─── Provided records

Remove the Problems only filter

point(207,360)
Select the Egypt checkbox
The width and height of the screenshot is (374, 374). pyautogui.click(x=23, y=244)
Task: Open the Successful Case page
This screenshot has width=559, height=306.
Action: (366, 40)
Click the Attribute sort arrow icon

──────
─── Provided records

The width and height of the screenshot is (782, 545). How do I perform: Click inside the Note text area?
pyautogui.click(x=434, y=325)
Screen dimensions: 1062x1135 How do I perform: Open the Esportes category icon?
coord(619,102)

──────
─── Provided records

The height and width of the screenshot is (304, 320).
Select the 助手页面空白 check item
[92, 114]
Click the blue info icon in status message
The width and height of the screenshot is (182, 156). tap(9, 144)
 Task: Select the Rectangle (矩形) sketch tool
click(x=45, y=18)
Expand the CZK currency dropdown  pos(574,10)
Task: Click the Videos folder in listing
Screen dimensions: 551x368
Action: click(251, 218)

──────

#### Exercise goal:
Leave out every line above except those from the line with "Select the Egypt checkbox" up to and including the line with "Click the Attribute sort arrow icon", and copy those exactly.

#### Response to the exercise:
Select the Egypt checkbox
The width and height of the screenshot is (374, 374). pyautogui.click(x=23, y=244)
Task: Open the Successful Case page
This screenshot has width=559, height=306.
Action: (366, 40)
Click the Attribute sort arrow icon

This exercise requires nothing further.